**Exercise objective:**
Render the records as a numbered list with blank lines dropped, beginning at the line that has "The width and height of the screenshot is (1366, 768)." and stopping after the line that has "category-selected-value: All is". Include only those lines.

**Material supplied:**
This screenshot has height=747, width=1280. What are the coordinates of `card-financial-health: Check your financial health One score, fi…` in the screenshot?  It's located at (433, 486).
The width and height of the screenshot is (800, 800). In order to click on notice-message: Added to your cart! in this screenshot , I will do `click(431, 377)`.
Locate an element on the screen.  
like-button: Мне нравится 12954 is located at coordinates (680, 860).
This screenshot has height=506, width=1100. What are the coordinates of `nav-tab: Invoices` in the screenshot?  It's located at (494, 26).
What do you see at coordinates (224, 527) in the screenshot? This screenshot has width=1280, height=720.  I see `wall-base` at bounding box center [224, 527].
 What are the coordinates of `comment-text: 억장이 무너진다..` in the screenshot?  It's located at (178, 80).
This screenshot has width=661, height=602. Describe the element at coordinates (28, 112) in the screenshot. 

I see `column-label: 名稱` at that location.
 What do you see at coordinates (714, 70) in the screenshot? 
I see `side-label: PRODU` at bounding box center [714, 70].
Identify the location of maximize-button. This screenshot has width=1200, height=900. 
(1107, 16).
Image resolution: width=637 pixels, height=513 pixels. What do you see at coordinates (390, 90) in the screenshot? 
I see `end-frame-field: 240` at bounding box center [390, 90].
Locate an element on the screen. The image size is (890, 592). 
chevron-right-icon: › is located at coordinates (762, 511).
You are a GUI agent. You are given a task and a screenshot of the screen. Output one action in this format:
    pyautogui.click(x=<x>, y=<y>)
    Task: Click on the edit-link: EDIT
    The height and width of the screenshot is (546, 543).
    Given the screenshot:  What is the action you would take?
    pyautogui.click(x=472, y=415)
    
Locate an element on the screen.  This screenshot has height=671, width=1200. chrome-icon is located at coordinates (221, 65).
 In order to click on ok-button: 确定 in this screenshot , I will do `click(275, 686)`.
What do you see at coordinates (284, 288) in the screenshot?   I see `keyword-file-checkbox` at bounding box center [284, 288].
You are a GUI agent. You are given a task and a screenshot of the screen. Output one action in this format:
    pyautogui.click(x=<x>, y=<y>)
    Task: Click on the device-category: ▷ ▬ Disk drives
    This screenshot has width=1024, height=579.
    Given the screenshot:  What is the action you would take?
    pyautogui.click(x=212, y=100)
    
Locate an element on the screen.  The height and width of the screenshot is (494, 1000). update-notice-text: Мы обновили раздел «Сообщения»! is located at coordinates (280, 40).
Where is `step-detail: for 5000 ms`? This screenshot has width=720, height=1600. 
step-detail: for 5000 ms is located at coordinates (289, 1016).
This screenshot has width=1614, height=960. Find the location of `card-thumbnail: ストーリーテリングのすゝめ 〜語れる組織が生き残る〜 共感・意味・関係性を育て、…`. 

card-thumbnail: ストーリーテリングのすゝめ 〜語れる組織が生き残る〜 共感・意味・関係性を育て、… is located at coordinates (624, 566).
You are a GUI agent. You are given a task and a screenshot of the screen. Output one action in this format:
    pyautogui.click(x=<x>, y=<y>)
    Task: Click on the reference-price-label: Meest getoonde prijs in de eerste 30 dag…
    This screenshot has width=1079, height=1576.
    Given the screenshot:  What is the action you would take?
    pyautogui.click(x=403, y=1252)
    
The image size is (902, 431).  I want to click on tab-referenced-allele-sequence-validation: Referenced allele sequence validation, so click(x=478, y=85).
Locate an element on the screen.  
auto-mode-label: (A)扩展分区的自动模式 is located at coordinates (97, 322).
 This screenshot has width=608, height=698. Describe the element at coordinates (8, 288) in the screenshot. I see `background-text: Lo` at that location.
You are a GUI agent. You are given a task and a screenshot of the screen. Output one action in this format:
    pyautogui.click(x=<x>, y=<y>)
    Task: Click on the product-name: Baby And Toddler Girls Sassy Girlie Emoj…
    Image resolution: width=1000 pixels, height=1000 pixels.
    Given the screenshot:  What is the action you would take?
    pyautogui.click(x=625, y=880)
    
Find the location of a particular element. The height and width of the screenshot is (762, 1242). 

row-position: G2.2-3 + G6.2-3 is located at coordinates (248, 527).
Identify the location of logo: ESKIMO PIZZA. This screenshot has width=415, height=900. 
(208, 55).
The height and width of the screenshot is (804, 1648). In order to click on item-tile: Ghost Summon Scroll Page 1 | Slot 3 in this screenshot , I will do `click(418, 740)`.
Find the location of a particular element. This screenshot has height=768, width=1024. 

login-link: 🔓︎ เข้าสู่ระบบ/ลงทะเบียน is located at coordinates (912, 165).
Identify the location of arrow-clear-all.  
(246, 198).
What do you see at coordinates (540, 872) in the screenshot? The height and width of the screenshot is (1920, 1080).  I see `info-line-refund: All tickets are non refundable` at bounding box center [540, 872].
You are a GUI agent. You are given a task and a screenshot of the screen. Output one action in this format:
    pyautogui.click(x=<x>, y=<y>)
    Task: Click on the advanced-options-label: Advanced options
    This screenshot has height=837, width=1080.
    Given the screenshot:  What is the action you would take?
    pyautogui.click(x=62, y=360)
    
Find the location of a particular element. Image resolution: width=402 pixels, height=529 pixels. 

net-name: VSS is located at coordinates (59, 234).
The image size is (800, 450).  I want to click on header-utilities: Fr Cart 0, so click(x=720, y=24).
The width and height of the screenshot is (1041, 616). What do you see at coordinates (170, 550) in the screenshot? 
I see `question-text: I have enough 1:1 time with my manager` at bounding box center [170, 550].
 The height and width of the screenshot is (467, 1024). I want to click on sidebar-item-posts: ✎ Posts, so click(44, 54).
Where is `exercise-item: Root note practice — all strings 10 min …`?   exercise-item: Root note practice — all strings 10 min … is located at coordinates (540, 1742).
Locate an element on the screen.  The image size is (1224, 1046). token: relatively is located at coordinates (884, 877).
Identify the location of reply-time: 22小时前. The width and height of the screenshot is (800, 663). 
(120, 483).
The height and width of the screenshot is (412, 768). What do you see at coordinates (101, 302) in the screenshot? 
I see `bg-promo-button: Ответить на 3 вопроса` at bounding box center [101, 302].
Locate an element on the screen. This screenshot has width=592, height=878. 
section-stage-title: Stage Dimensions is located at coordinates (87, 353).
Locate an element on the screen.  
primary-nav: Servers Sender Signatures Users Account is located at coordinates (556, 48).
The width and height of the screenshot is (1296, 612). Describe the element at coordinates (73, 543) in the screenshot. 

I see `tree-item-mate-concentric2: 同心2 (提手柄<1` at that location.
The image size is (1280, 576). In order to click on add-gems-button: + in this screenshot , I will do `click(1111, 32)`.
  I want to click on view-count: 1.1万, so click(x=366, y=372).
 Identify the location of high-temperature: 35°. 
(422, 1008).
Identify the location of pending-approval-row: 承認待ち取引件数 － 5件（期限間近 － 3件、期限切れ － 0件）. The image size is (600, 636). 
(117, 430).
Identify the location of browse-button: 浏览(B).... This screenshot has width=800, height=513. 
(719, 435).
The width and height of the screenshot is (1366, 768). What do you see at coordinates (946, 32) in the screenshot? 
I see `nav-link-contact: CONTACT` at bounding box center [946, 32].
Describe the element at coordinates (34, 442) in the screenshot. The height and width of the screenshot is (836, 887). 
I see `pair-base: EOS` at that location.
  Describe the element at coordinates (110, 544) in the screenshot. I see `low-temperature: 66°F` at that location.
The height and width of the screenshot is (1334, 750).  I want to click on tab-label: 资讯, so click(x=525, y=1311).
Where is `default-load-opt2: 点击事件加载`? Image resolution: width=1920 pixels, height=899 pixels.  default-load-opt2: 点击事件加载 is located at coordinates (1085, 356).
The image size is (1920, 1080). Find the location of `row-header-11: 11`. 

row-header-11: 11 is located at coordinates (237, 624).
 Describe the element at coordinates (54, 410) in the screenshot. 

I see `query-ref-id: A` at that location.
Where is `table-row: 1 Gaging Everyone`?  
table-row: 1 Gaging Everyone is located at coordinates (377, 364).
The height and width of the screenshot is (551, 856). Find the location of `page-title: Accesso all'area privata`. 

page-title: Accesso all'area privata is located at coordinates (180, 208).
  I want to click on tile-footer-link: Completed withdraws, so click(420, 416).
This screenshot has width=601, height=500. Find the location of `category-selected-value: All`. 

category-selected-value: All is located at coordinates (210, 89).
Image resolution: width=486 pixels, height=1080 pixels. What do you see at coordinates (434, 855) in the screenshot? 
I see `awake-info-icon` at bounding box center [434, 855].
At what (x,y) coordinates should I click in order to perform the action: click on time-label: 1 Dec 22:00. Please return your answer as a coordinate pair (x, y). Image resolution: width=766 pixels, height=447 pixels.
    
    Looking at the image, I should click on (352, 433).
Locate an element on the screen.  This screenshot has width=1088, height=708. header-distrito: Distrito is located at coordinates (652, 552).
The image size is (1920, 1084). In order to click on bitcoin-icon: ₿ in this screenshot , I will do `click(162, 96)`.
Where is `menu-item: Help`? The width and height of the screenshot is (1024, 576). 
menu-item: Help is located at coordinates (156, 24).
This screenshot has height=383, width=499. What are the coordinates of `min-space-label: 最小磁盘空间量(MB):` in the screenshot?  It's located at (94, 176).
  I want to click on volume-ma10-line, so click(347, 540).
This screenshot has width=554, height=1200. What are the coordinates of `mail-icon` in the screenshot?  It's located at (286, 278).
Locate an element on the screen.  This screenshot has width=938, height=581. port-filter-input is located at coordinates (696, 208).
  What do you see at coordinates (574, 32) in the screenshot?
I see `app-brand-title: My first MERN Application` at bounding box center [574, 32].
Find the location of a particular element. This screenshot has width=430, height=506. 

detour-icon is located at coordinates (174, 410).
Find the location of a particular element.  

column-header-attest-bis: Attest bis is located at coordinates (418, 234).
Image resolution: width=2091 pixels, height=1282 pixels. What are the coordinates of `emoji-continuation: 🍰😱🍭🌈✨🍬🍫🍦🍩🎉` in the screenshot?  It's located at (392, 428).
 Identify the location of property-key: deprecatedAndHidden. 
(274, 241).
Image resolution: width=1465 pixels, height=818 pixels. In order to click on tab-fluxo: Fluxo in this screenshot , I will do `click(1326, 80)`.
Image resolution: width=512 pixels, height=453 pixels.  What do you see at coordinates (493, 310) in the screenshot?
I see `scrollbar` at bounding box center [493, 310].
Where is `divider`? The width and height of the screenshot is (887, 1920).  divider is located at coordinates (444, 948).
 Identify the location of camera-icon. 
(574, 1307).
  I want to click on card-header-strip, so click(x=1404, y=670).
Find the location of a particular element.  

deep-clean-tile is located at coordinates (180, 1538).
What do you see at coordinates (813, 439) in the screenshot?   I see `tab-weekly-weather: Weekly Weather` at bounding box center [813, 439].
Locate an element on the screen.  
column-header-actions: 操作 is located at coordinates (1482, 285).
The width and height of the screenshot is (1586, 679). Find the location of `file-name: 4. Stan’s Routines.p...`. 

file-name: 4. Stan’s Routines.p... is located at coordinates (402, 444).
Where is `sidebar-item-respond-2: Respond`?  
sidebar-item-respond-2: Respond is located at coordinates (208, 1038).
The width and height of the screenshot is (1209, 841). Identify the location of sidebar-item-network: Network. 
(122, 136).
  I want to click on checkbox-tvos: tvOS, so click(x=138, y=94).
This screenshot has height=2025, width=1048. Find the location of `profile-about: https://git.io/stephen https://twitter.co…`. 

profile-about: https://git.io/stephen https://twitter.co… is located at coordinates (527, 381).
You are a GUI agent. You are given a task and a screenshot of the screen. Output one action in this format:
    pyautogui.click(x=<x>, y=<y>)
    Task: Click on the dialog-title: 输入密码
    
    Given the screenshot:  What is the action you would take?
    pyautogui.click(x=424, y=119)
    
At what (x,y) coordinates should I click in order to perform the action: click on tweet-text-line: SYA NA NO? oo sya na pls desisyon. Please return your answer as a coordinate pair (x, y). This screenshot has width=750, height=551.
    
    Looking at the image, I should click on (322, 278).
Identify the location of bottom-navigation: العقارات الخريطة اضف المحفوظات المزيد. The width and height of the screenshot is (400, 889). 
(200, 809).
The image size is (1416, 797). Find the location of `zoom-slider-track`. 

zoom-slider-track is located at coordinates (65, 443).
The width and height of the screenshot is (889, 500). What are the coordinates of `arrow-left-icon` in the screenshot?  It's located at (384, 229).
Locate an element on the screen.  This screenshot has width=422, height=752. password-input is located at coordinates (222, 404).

**Task output:**
1. The width and height of the screenshot is (1366, 768). What do you see at coordinates (946, 32) in the screenshot? 
2. I see `nav-link-contact: CONTACT` at bounding box center [946, 32].
3. Describe the element at coordinates (34, 442) in the screenshot. The height and width of the screenshot is (836, 887). 
4. I see `pair-base: EOS` at that location.
5.   Describe the element at coordinates (110, 544) in the screenshot. I see `low-temperature: 66°F` at that location.
6. The height and width of the screenshot is (1334, 750).  I want to click on tab-label: 资讯, so click(x=525, y=1311).
7. Where is `default-load-opt2: 点击事件加载`? Image resolution: width=1920 pixels, height=899 pixels.  default-load-opt2: 点击事件加载 is located at coordinates (1085, 356).
8. The image size is (1920, 1080). Find the location of `row-header-11: 11`. 
9. row-header-11: 11 is located at coordinates (237, 624).
10.  Describe the element at coordinates (54, 410) in the screenshot. 
11. I see `query-ref-id: A` at that location.
12. Where is `table-row: 1 Gaging Everyone`?  
13. table-row: 1 Gaging Everyone is located at coordinates (377, 364).
14. The height and width of the screenshot is (551, 856). Find the location of `page-title: Accesso all'area privata`. 
15. page-title: Accesso all'area privata is located at coordinates (180, 208).
16.   I want to click on tile-footer-link: Completed withdraws, so click(420, 416).
17. This screenshot has width=601, height=500. Find the location of `category-selected-value: All`. 
18. category-selected-value: All is located at coordinates (210, 89).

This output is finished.